DOCUMENT SECTION:
Beef Chorizo and Egg Cheeseburger

Try this Beef Chorizo and Egg Cheeseburger recipe from Chef Ryan Clark

Beef Chorizo and Egg Cheeseburger:

  • 2 pounds 80/20 beef Ground Brisket (or other available 80/20 Ground Beef)
  • Canola oil as needed
  • 2 teaspoons kosher salt
  • 1/4 teaspoon black pepper, ground
  • 1/2 teaspoon cumin, ground
  • 1/2 teaspoon Mexican oregano
  • 1/2 teaspoon chile powder
  • 1/2 teaspoon garlic powder
  • 1/2 teaspoon Annato, ground (optional)

RECORDS SHOWN:

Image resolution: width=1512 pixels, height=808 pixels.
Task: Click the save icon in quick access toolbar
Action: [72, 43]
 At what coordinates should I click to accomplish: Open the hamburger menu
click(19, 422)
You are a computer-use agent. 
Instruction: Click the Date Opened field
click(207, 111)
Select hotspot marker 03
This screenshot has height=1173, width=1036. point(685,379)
--
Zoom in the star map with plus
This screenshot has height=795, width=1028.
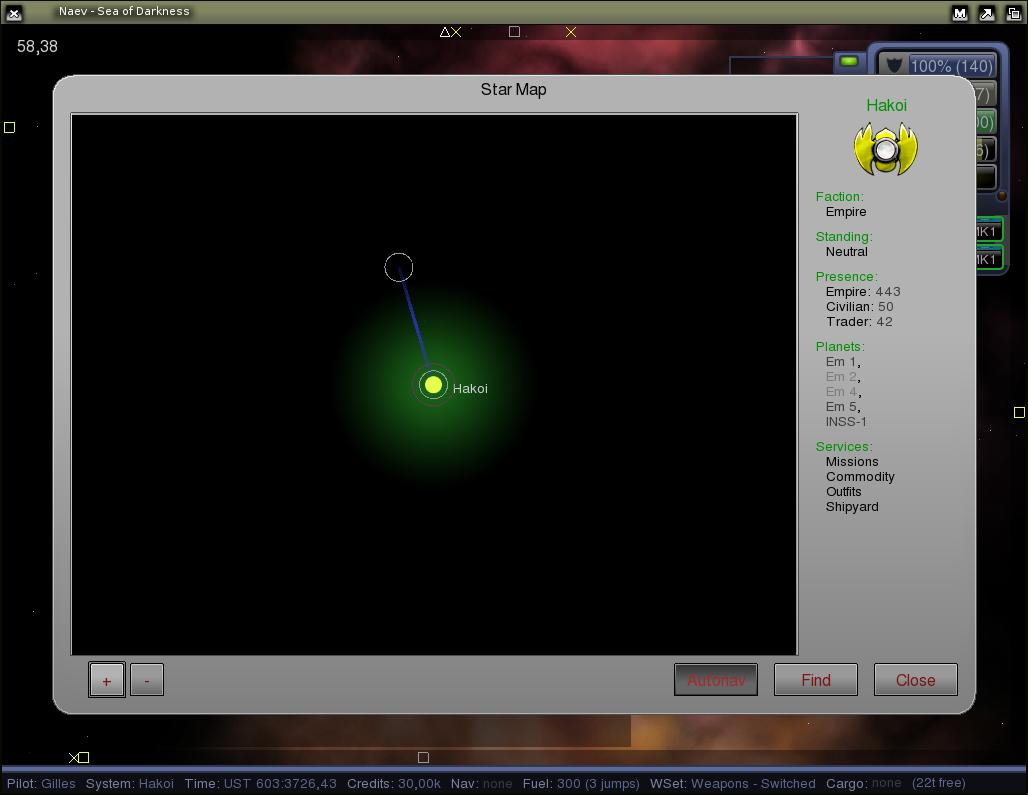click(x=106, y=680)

TASK SET:
A: From the cheeseburger recipe, extract the part that opens with the words containing "Try this Beef" and closes with "80/20 Ground Beef)".
B: Answer these questions using the cheeseburger recipe:
(i) Which chef is credited with the recipe?
(ii) How much kosher salt does the recipe call for?
(iii) Which ingredient is marked as optional?
C: Write what follows the last line of the cheeseburger recipe.

SOLVED PROBLEMS:
A:
Try this Beef Chorizo and Egg Cheeseburger recipe from Chef Ryan Clark

Beef Chorizo and Egg Cheeseburger:

  • 2 pounds 80/20 beef Ground Brisket (or other available 80/20 Ground Beef)

B:
(i) Chef Ryan Clark
(ii) 2 teaspoons
(iii) Annato, ground

C:
  • 1 teaspoon hot sauce
  • 2 teaspoons white vinegar
  • 1/2 lime, juiced
  • 4 eggs, fried sunny side up
  • 4 slices Oaxaca cheese
  • 1 cup Iceberg lettuce, shredded

Lime Aioli (makes 1/2 cup):

  • 1/2 cup mayonnaise
  • 1 lime, zested
  • 1 garlic clove, minced

Roasted Poblano Chiles:

  • 2 Poblano chilies
  • 1 teaspoon canola oil
  • 1/4 teaspoon salt

Confit Tomato Jam:

  • 1/2 cup red grape tomatoes
  • 1/4 cup sugar
  • 1/2 Fresno chilies, seeds and stem removed, minced
  • 1/2 lime, juiced
  • Salt and pepper

Torta Buns (makes 8-10):

  • 4-1/4 cup all-purpose flour, plus 1/4 cup extra
  • 1 teaspoon salt
  • 1 teaspoon sugar
  • 1/4 ounce active dry yeast (1 packet)
  • 1 -1/4 cups warm water
  • 1 tablespoon olive oil
Beef Chorizo and Egg Cheeseburger:
  1. Prepare your grill for direct heat and preheat to medium high or about 400°F.
  2. Slightly break up the beef and sprinkle on top all of the ingredients as evenly as possible. Mix together lightly until combined. Do not over mix.
  3. Divide the beef into 4 separate pieces. Form into round patties, about 1 inch thick, using your hands or a 1/2 pound burger patty press. Refrigerate for 15 minutes and grill immediately.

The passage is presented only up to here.